Assignment: Can you reproduce the passage of the COVID-19 collections article starting at "March 26, 2020" and ending at "debt restructurings (TDRs).", substituting "customers" for every "borrowers"?

Excerpt:
____

March 26, 2020
Partner Anastasia Caton shares collections insights in the wake of COVID-19 with SubPrime Auto Finance News
SubPrime Auto Finance News recently reported that six different federal regulatory agencies have encouraged auto finance institutions to work constructively with borrowers affected by COVID-19 while providing additional information regarding loan modifications. According to SubPrime, the agencies, which included the Federal Reserve, Consumer Financial Protection Bureau (CFPB) and Office of the Comptroller of the Currency (OCC), not only encouraged financial institutions to work with borrowers, but said they will not criticize institutions for doing so in a safe and sound manner. The regulators also said they will not direct supervised institutions to automatically categorize loan modifications as troubled debt restructurings (TDRs).
Hudson Cook Partner Anastasia Caton was asked to share insights about what those recommendations and upcoming actions by lawmakers might mean for collections and repossessions. "The proposals floating around in Congress . . . relating to debt collection are well-intentioned" said Anastasia. For example, Sen. Sherrod Brown introduced legislation that would amend the federal FDCPA to effectively prohibit debt collectors (not creditors) from actively attempting to collect debt, including by repossession, during a disaster period. Rep. Maxine Waters released a memo proposing to suspend all consumer and small business credit payments during a pandemic, to suspend all negative consumer credit reporting during the pandemic and for 120 days after the pandemic ends, and to prohibit collection of all consumer debt, including medical debt, and repossessions during the pandemic and for 120 days after it ends.

____

Available data:
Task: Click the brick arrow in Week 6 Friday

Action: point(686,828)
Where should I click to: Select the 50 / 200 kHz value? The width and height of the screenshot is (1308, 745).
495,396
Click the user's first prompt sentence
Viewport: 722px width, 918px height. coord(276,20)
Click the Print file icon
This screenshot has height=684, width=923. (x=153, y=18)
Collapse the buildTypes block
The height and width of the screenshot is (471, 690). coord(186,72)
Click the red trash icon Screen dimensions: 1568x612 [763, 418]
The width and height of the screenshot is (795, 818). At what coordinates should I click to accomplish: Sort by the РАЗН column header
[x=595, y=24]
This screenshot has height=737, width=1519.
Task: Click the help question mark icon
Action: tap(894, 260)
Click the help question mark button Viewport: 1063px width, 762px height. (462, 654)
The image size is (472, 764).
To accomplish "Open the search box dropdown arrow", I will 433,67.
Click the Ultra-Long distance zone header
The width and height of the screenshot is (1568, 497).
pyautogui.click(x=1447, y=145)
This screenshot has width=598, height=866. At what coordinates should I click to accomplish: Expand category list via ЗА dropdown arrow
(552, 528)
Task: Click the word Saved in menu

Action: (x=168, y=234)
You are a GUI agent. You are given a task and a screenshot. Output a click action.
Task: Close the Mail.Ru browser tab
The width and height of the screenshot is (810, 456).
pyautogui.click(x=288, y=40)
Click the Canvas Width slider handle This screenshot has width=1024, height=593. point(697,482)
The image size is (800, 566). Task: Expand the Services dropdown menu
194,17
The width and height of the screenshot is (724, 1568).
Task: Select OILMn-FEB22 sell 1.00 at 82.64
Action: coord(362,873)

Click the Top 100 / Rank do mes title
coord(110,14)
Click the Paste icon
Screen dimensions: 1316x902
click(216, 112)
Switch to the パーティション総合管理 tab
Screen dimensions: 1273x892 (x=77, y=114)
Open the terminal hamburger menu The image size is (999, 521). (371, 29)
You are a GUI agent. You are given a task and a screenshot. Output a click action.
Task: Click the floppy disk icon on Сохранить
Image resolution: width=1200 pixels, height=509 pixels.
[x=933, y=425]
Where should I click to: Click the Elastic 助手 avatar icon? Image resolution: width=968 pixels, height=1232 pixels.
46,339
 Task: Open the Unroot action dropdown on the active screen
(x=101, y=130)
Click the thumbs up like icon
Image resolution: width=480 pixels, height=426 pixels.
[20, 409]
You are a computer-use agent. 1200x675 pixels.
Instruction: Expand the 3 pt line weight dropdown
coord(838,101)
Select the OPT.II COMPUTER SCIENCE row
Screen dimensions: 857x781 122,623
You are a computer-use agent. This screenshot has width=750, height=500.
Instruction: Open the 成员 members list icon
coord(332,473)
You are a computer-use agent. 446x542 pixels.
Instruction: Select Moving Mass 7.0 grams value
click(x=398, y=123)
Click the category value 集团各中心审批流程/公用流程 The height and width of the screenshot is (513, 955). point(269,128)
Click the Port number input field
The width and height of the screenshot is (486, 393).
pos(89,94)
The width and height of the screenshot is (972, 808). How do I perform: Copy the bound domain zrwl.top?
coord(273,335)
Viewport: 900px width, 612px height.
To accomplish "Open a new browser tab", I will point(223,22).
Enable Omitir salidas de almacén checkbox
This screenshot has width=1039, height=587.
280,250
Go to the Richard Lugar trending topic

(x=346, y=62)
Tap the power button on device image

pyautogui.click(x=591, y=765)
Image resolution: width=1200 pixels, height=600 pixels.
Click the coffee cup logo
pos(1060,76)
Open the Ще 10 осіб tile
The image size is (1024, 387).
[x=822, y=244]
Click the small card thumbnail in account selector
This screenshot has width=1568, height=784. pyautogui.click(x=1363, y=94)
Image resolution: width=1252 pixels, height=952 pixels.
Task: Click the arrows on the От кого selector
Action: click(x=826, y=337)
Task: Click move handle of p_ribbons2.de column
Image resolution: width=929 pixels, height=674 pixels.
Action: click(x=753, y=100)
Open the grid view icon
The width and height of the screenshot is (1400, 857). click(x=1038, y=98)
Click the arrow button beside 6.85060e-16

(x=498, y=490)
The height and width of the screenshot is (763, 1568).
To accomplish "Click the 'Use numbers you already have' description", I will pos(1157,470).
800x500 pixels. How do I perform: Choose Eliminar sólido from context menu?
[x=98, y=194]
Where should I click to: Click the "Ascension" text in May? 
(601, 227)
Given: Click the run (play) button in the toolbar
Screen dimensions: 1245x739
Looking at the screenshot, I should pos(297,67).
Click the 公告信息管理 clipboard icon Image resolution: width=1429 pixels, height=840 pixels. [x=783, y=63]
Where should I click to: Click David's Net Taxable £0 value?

____

Reply:
March 26, 2020
Partner Anastasia Caton shares collections insights in the wake of COVID-19 with SubPrime Auto Finance News
SubPrime Auto Finance News recently reported that six different federal regulatory agencies have encouraged auto finance institutions to work constructively with customers affected by COVID-19 while providing additional information regarding loan modifications. According to SubPrime, the agencies, which included the Federal Reserve, Consumer Financial Protection Bureau (CFPB) and Office of the Comptroller of the Currency (OCC), not only encouraged financial institutions to work with customers, but said they will not criticize institutions for doing so in a safe and sound manner. The regulators also said they will not direct supervised institutions to automatically categorize loan modifications as troubled debt restructurings (TDRs).